Commissioner John Schroer, presenting the TDOT budget highlights in paper form to the Committee did not make it visible on the overhead screens to the dozens of attendees in the room, and it was not immediately available for review. The presentation was followed by a line of questioning, primarily from Chairman Paul Bailey who mentioned that the presentation did not address questions previously submitted by the committee.
TDOT Deputy Commissioners Paul Degges, Joseph Galbato and Toks Omishakin as well as Finance and Administration Budget Director David Thurman, assisted Commissioner Schroer in answering additional questions Tracy, Bowling, Nicely and Beavers, which revealed the following information:
* Compared to the Governor’s goal to have TDOT save $20 million annually, or approximately 1 percent of the $2 billion budget, the actual savings is approximately $40 million annually.
* Of $700 million in savings listed for this year, $600 million was stated to be non-recurring, as they were not realized cost savings but resulted from revising project cost estimates.

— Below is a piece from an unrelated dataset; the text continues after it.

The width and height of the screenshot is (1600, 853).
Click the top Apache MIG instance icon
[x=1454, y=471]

* Of the gas and diesel taxes collected, 2 percent goes to the general fund for the collection and administration of the taxes by the Department of Revenue. After disbursements to cities and counties leaves TDOT with 60.5 percent of the gas tax and 72 percent of the diesel tax, since 2010, an average of 89 to 92 percent of the funding allocated to TDOT goes to roads and bridges.

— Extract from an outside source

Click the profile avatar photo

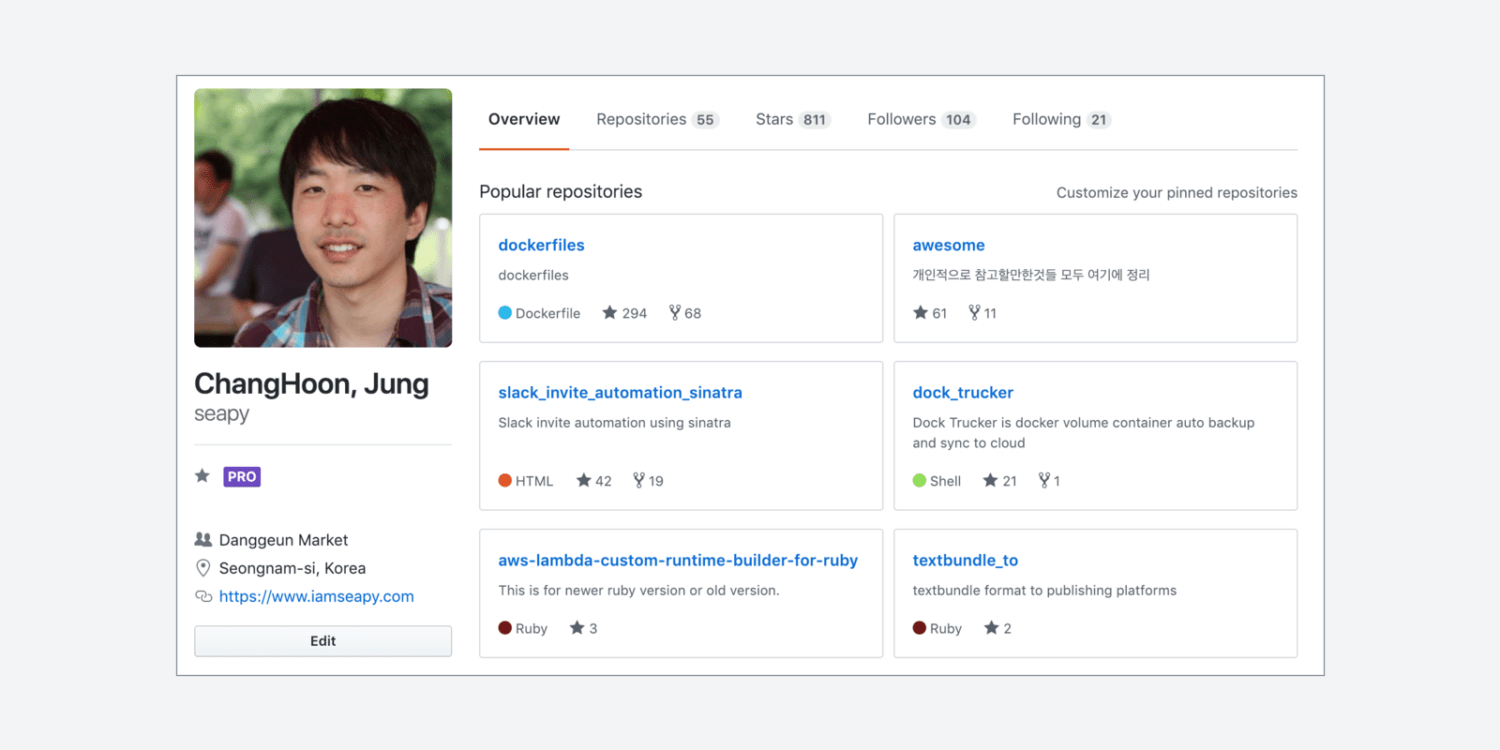point(323,218)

* A multi-modal access program was established in 2013 in conjunction with recommendations by Metropolitan and Regional Planning Organizations to provide $30 million of state funds over three years primarily for disconnected sidewalks adjacent to state highways, but was cancelled this year.
* As a follow up to legislation passed last year to put a cap of $10 million on aviation fuel tax, which was essentially for FedEx who had been paying as much as $30 million in that tax, a committee chaired by TDOT Commissioners Schroer and Boyd included Senators Tracy and Norris met four or five times last year. One of the recommendations from the committee was the establishment of an aeronautics economic development fund to offset the revenue losses that had been given to general aviation and commercial airports, and the Governor’s budget includes $15 million to come from the general fund. The process for distributing those grants is yet to be determined, but the bill states that the distribution will be at the discretion of the Commissioner.
* After a move of employees from TDOT to the Department of Safety, TDOT has 4,635 positions, of which 3,500 are filled. Of the 1,100 positions that are open, 477 have been vacant prior to January 2016, equating to approximately $25 million which is then utilized elsewhere in the department. Of the approximate 600 positions that are planned to be filled this year, 12 to 15 percent require a college degree.
* Approximately 75 percent of contracted projects are completed on time, and there is a portion of the projects that are not completed on time due to conditions outside the control of the contractor. For about 10 percent of the projects that are not completed on time “without an excuse,” $3.8 million has been collected by the state in penalties from the contractors.
* While there has not been a fuel tax increase since 1989, revenues have flattened and costs have gone up, TDOTs budget has more than doubled since the last fuel tax increase.
After the vote, Chairman Bailey appointed a Transportation Assessment Subcommittee consisting of Senators Massey, Nicely, Yarbro and Bailey, with Senator Tracy serving as Chairman. Senate Bill 1221 by Norris will be referred to the committee.